For all Savulescu’s enthusiasm for narrowing the definition of disease there can be costs to being defined as normal. Savulescu gives the example of a woman in Virginia who was executed for plotting to kill her husband. American law forbids the capital punishment of people with an IQ below 70, but this individual was assessed as having an intelligence quotient of 72, thus falling within the normal range. Three IQ points cost her her life.

Leaving aside the challenges of measuring intelligence to such a fine degree, Savulescu maintains that “their very definition of disease and disability is completely ill-suited to this application. It is a statistical concept, where a line has been drawn arbitrarily at 70, two standard deviations from the mean.”

Irrational as this division may be, it works to the advantage of those placed outside it. While Savulescu agrees that expanding the definition of normality carries risk, he says it is “even more desirable to have accurate tests that assess people’s functionality in the relevant domain. We want to be able to assess the extent to which someone understands the consequences of their actions, which is much more complex than measuring their IQ.”

Challenged that acceptance of treatment for the well may open up a free-for-all where pharmaceutical companies get access to wider markets for whom their products may be counter­productive Savulescu acknowledged: “We could end up with people experiencing more side-effects than benefits. The way to stop that is proper ecological studies. People are already buying these drugs on the black or grey market. There are many drugs that are already widely used that have not been studied in a rigorous way – for example caffeine. We would be much better off studying all the things we take to influence our lives.”

Such an approach sounds expensive, but Savulescu believes social media opens up opportunities for cheaper studies. “In the case of motor neuron disease, a new drug was being tested. Patients started reporting side-effects on their blogs. When these were collected it was quickly realised that the drug was not working and the clinical trial was terminated.”

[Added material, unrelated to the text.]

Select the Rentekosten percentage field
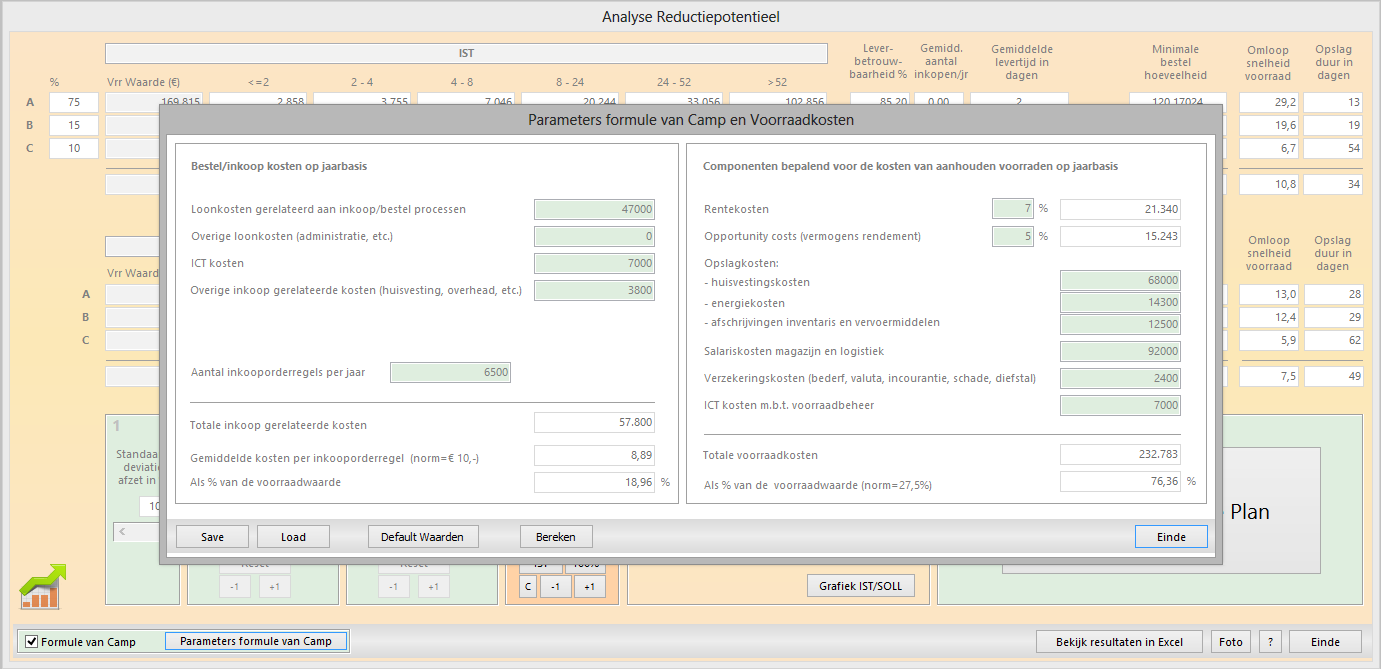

Savulescu’s proposals run counter to many entrenched interests with an investment in the current system. However, this does not disturb him. “I think it will happen inevitably. It is not just health that matters but other aspects of well-being, and people vote with their feet. The question is not whether treatments will become more widely available but how this will happen. Will people take drugs on the black or gray market, or will we guide the direction, taking control and properly evaluating these treatments? Prohibition always fails. It is much better to focus on harm reduction.”

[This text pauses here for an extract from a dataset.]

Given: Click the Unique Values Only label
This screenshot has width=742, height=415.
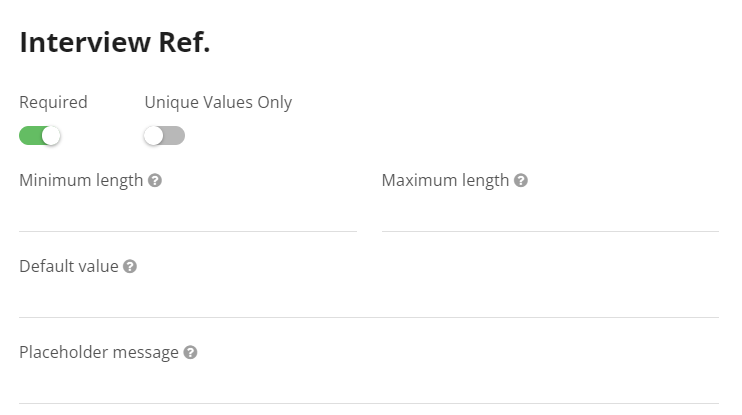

Savulescu’s approach has been criticised on the grounds that it will lead to a sort of treatment arms race. If those who fall slightly below the medium on some criteria – be it height, intelligence or impulse control – experience a boost from some treatment the average will rise, putting pressure on others to follow the same path. This may not matter where side-effects are small or non-existent, but become a serious issue where the treatment has a real cost.

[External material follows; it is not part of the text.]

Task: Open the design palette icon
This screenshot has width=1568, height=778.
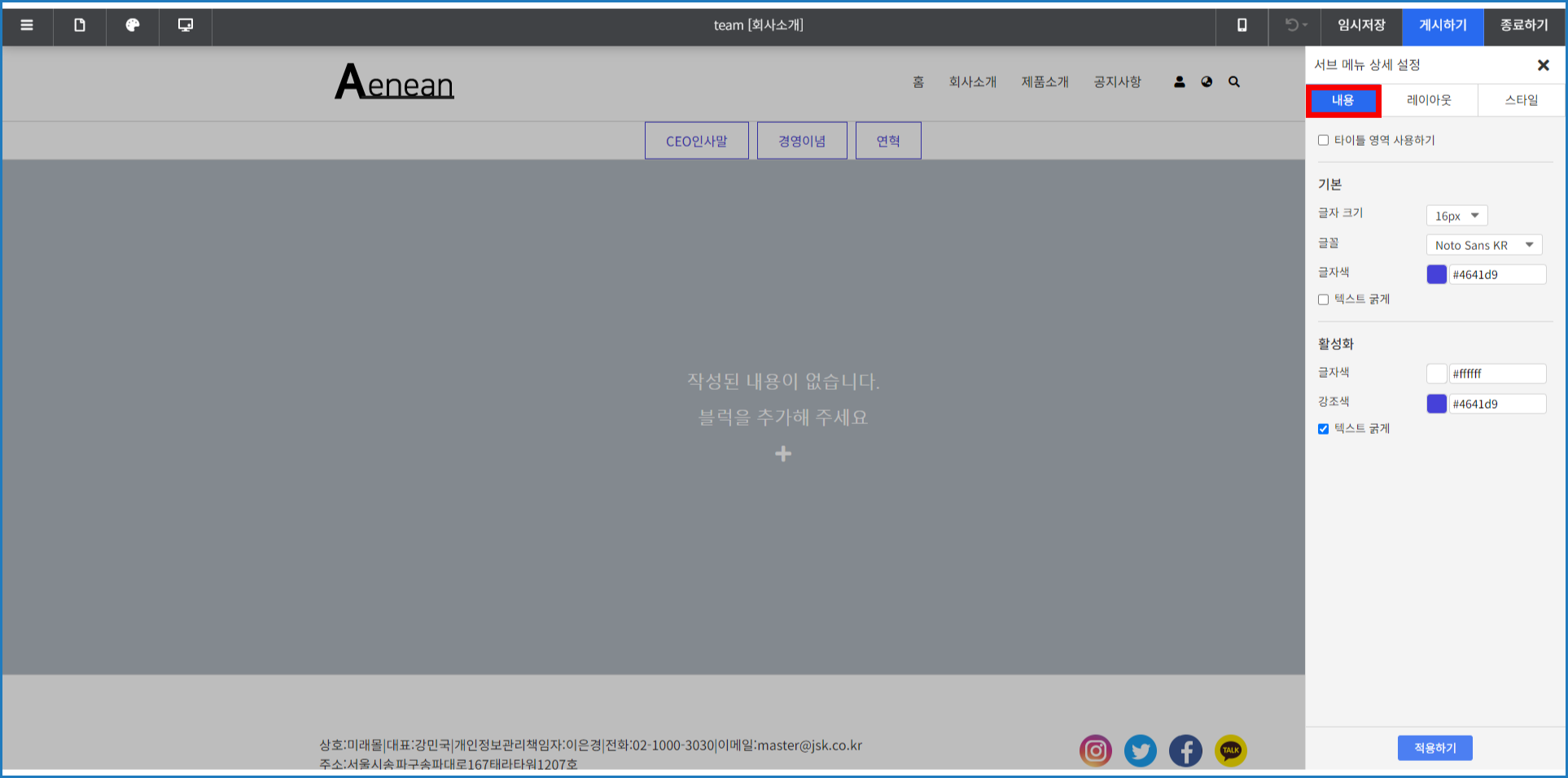Action: (x=133, y=25)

“A virtually unregulated free-market world of enhancement would be appallingly undemocratic,” Cook says. “Enhancement is an expensive process which the poor will not be able to afford. The world of enhancement is, in my view, a geekish fantasy, but if ever it came about it would divide humanity into gated communities for the gene-rich and slums for the gene-poor.”

Savulescu’s response is that “we need to make a distinction between positional goods, like height, that are only beneficial if you have it and others don’t, and non-positional goods that are beneficial to everyone”. He thinks those who object to his ideas see every good as positional. “Many things are a combination of positional and non-positional benefits. Good memory for example. If we increased everyone’s IQ by three points it has been estimated this would add $150 billion to the US economy, reduce poverty by 20% and the number of men in jail by even more. So there are positive externalities as well as negative. We need to monitor each on a case by case basis.”